*Passage*:

Ever wonder how recycling works? Here's a glimpse behind the scenes at cool tech and big money.
Dang, that's a lot of money we could save.
Each year, the U.S. tosses $11.4 billion worth of recyclable containers and packaging.
Just flinging bills into the air...
And, believe it or not, the recycling rate in the U.S. has lurched along at about 34% for two decades, far lower than other industrialized countries.
That's serious money down the drain. Take aluminum cans. Making cans from recycled aluminum requires 95% less energy and creates 90% less greenhouse-gas emissions than virgin aluminum, yet more than 40 billion cans hit America's landfills every year. 40 billion.
Plastic is a particularly gnarly issue. We not only emit greenhouse gases when we create the stuff, but the environmental impacts of plastic waste (and we often toss plastic items out after only a single use) are gut-wrenching.
We've created an archipelago of plastic in the middle of the Pacific. Talking globally, plastic pollution in the oceans costs at least $13 billion a year. This is just not nice.
So why don't we do a better job of recycling?

*To be done*:
1. Translate this sentence from the recycling passage above into Spanish: "Each year, the U.S. tosses $11.4 billion worth of recyclable containers and packaging."
2. In the recycling passage above, condense the paragraph beginning "That's serious money down the drain" into a short bulleted list that keeps its main facts.
3. Write the next part of the recycling passage above, picking up after its final sentence.

*Stored rows*:
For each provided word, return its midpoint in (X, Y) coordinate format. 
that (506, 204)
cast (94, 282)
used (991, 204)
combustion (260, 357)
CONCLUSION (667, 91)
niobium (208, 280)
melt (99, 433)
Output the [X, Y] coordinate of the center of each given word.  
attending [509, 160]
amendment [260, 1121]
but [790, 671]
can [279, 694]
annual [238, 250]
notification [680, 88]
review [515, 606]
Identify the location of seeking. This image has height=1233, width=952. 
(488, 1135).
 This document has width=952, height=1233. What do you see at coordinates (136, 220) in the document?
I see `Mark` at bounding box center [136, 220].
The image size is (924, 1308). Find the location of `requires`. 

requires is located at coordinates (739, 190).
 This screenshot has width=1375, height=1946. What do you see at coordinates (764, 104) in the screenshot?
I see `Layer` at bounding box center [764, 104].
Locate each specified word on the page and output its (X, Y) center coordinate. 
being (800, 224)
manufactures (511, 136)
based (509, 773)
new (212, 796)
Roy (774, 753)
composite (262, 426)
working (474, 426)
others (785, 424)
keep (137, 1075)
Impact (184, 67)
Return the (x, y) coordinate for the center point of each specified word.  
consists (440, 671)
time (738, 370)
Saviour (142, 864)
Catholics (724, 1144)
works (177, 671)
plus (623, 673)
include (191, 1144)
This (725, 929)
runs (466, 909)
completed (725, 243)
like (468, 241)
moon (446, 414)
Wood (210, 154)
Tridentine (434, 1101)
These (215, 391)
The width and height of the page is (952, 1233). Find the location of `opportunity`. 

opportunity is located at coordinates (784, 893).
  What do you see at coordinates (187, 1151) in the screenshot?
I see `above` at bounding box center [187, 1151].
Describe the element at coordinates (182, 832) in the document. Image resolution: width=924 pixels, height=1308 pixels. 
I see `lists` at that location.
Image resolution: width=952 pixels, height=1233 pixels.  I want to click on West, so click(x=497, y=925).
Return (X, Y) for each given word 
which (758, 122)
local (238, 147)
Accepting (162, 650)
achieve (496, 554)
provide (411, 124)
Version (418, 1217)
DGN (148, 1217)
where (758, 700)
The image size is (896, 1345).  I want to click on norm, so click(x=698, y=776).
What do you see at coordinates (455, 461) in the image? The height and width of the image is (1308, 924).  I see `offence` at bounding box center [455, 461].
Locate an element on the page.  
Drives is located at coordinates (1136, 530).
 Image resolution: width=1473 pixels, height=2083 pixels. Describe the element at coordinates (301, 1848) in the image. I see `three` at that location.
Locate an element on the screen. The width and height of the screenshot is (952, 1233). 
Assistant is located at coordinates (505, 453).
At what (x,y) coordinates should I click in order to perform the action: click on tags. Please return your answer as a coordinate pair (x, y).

*Written answers*:
1. Cada año, Estados Unidos desecha envases y embalajes reciclables por un valor de 11.400 millones de dólares.

2.
- Aluminum cans are an example of money wasted.
- Making cans from recycled aluminum takes 95% less energy than using virgin aluminum.
- It also creates 90% less greenhouse-gas emissions.
- Even so, more than 40 billion cans end up in America's landfills every year.

3.
Every recycled material (aluminum, plastic, glass, etc.) has its own story, but here's the gist:
- A lot of U.S. plastic has been recycled in China. We get tons of fun consumer stuff from China in big shipping containers. Rather than ship the containers back empty, we've been filling them up with recyclables and sending them to China where the recyclables are sorted and recycled into more fun consumer stuff. This is changing though, since — surprise! — they don't want our smelly, gooey, dangerous recycla-mess anymore.
- Most of our recycling plants are outdated and can't handle the mix of all the different materials we send them.
- Our recycling system is all over the place. City recycling plants operate very differently from each other making sourcing recycled materials difficult for any company wanting to use a recycled material.
- We don't charge high enough landfill fees. Towns and cities can still “afford" to throw stuff away.
- 25% of us don't even have curbside recycling at all. And that's just plain sad. :(
- Even the green-blooded enviros among us still throw recyclables away. When the recycling container isn't convenient, we use the trash.
There's a bright spot in this garbage heap of sad news.
Recycling technology has improved, in part thanks to a secret weapon called optical sorting, which uses cameras and lasers to separate out which things are not like the others. You know, like separating frogs from green beans headed for the supermarket.
I'm not kidding, this is a real example.
More relevant to recycling, we are using optical sorting to separate different types of plastic and different colors of glass. So a stream of multicolored glass bits...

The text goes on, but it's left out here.